Dalla provincia di Macerata ci arriva una bruttissima storia di discriminazione nei confronti di una bambina autistica. La vicenda è stata denunciata dalla mamma, che si è già rivolta ai carabinieri, per cercare di proteggere la sua piccola bambina di sei anni che non parla, ma comunica attraverso le immagini. E ama giocare, come tutti i suoi coetanei, anche se per lei è stato più difficile imparare a farlo.

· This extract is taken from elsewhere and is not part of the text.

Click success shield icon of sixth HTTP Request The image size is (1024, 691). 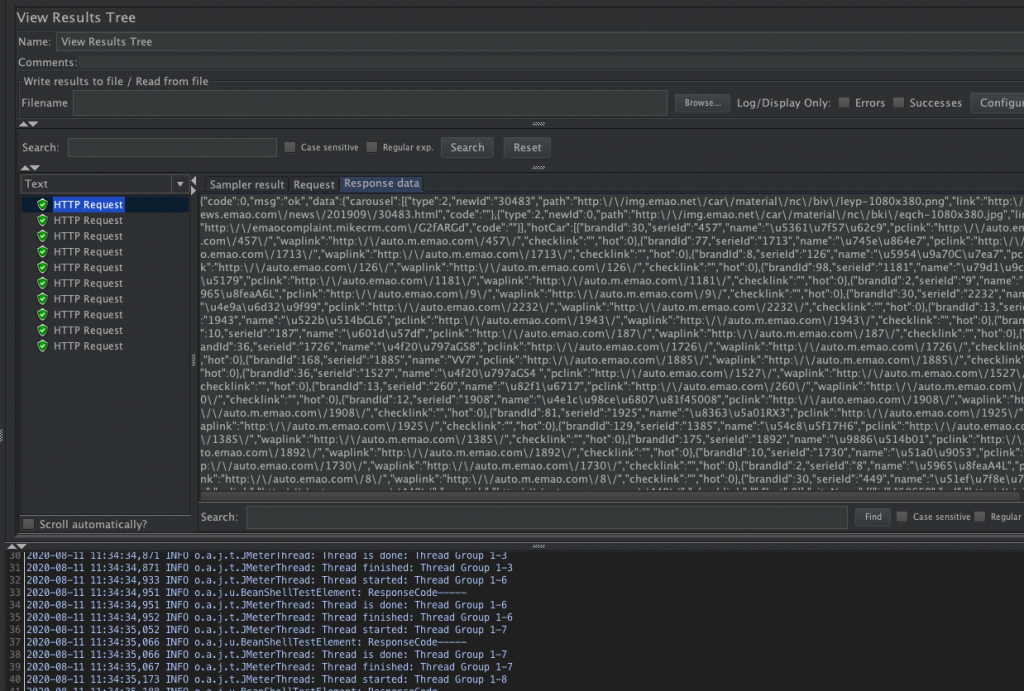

La piccola bambina, in cura presso una struttura di Fano, soffre di un disturbo autistico con ritardo intellettivo, con un'importante compromissione dell'interazione sociale, del linguaggio, sia dal punto di vista espressivo che ricettivo e del gioco simbolico. Per la piccola e la sua famiglia ogni giorno è una conquista, resa più difficile dalla discriminazione e dall'ignoranza di alcune persone, che rendono la loro vita ancora più difficile.

Ci sono molti concittadini di questa bambina affetta da autismo che la trattano malissimo, come racconta la mamma, che si è anche rivolta ai carabinieri:

La sindrome autistica è caratterizzata da comportamenti ossessivi. Ci sono bimbi che fissano il cielo, altri che sbattono la testa contro il muro. Mia figlia, invece, adora le foglie: le stacca dai rami, le raccoglie, le butta a terra. Una donna è arrivata a urlare contro la bimba e a minacciarla con una scopa, soltanto perché le aveva staccato le foglie da un geranio.

Ma questo non sarebbe l'unico caso di discriminazione: una vicina di casa ha chiesto alla madre di non far più giocare sotto casa sua la bimba con altri amichetti (un vero e proprio traguardo per lei che fino a poco tempo fa nemmeno li vedeva gli altri bambini). Episodi come questo si sono ripetuti nel tempo, tanto che la mamma, stanca di questi comportamenti, ha deciso di raccontare tutti ai carabinieri, avvalendosi della legge 67 del 2006 che prevede norme a tutela dei disabili, punendo chi li discrimina e li umilia.

La donna non ha denunciato nessuno, ma ha solo scritto una lettera agli agenti, sperando che possano permettere alla sua piccola di giocare e ridere liberamente come tutti gli altri bambini!